AB Lake arrived in New York and met LST-303 to further his training. He was assigned the role of Quartermaster and told he was on watch right away. The 1st Flotilla departed New York for the Mediterranean. They stopped in Gibraltar to fuel and headed off for training with the British 8th Army in preparation for Operation HUSKY.
LST-303 left Tunisia with a load of tanks and lorries on July 8, 1943, headed for the invasion of Sicily. They were part of the Eastern Task Force landing at Bank South. They ferried supplies back and forth to North Africa, assisting the 8th Army.
LST-303 took part in the invasion of the Italian mainland at Salerno on September 9. The Italians had reached an armistice with the Allies. The Germans now manned the defensive positions, and the Allies were tested.
Aboard were Royal Engineers, who marked mines to establish a path for the tanks and lorries to land on the beach. They transited back to North Africa bringing more troops and supplies, and encountered many bombing runs by the German air force.

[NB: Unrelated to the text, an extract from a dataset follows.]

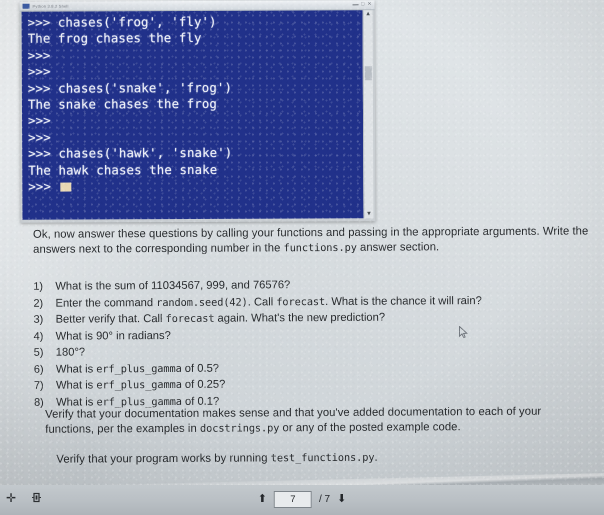 Image resolution: width=604 pixels, height=515 pixels. Describe the element at coordinates (123, 170) in the screenshot. I see `terminal-line: The hawk chases the snake` at that location.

With the Gustav line holding up advancement, the Allies prepared to land at Anzio on January 22, 1944. LST-303 carried boats loaded with dismantled 25-pounders and troops. After unloading, they began to ferry lorries loaded with empty jerry cans to Naples, and returned with lorries loaded with full jerry cans full of petrol, all whilst getting bombed by the Germans.
LST-303 was next headed for South Hampton, England to begin training with Canadian troops for the eventual landing at Juno/Sword beach on D-Day as part of the Assault Force S 1st LST (2) Flotilla. After unloading on Juno/Sword beach, they were immediately loaded with wounded, and transited back to South Hampton. They continued to ferry back and forth from England, but were damaged in a fierce three-day storm around June 19.
After beaching, LST-303 was towed back to London as bombs were dropping on the city. AB Lake narrowly missed such a fate when the bar where he had been with friends was destroyed shortly after they had left.
After repairs, LST-303 continued to transit back and forth to Normandy, and as the beachhead broadened, LST-303 ferried troops and supplies as far as the Scheldt and into Antwerp.
Eventually AB Lake and four other Newfoundlanders began the process of returning home to Newfoundland. He was fitted with a new suit and sailed to Halifax on the ocean liner Queen Elizabeth. He took another ship to St. John’s where he made his way back to Fortune, NL, completing his war service.